# DATA LISTING
....................

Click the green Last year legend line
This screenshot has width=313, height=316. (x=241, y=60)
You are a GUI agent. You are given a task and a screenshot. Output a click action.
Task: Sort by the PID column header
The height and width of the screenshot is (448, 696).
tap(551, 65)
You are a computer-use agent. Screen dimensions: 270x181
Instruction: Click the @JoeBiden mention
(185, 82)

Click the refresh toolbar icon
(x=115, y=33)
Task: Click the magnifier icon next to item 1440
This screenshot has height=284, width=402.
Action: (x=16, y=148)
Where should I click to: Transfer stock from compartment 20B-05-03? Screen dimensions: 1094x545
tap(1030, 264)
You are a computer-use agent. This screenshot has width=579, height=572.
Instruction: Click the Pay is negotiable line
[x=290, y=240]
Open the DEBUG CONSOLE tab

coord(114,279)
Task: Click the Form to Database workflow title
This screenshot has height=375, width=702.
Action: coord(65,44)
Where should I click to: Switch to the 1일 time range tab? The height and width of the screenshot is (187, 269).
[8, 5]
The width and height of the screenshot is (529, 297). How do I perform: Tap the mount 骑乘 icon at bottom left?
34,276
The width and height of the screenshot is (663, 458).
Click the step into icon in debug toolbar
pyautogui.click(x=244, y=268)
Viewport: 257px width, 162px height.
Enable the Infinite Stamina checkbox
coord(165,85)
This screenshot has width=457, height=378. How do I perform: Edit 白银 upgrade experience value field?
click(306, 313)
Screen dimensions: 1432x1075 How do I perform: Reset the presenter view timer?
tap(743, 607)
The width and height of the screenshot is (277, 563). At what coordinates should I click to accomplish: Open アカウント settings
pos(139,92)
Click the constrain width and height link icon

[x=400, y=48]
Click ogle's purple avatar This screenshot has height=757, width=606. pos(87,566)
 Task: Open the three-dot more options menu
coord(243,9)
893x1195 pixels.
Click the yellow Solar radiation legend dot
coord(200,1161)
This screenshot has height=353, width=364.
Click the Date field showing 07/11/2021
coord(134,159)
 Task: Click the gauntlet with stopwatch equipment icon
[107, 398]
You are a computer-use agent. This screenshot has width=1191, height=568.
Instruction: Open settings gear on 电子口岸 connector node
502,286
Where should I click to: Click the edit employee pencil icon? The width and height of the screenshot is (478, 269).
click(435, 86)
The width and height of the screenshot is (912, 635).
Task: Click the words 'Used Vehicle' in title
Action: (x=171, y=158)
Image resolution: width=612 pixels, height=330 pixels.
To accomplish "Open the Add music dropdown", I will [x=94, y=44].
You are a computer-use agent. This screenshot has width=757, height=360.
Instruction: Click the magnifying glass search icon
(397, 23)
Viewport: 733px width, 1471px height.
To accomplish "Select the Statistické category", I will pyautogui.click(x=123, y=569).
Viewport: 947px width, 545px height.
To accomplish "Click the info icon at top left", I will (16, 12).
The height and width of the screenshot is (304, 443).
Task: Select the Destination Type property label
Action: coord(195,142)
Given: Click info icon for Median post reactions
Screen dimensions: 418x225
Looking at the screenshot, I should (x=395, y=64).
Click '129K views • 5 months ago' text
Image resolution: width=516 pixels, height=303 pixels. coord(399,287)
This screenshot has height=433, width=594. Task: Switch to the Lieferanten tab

....................

# PROBLEM
If a line in the records above holds the string "Viewport", copy it out.

# WRITTEN SOLUTION
Viewport: 257px width, 162px height.
Viewport: 733px width, 1471px height.
Viewport: 947px width, 545px height.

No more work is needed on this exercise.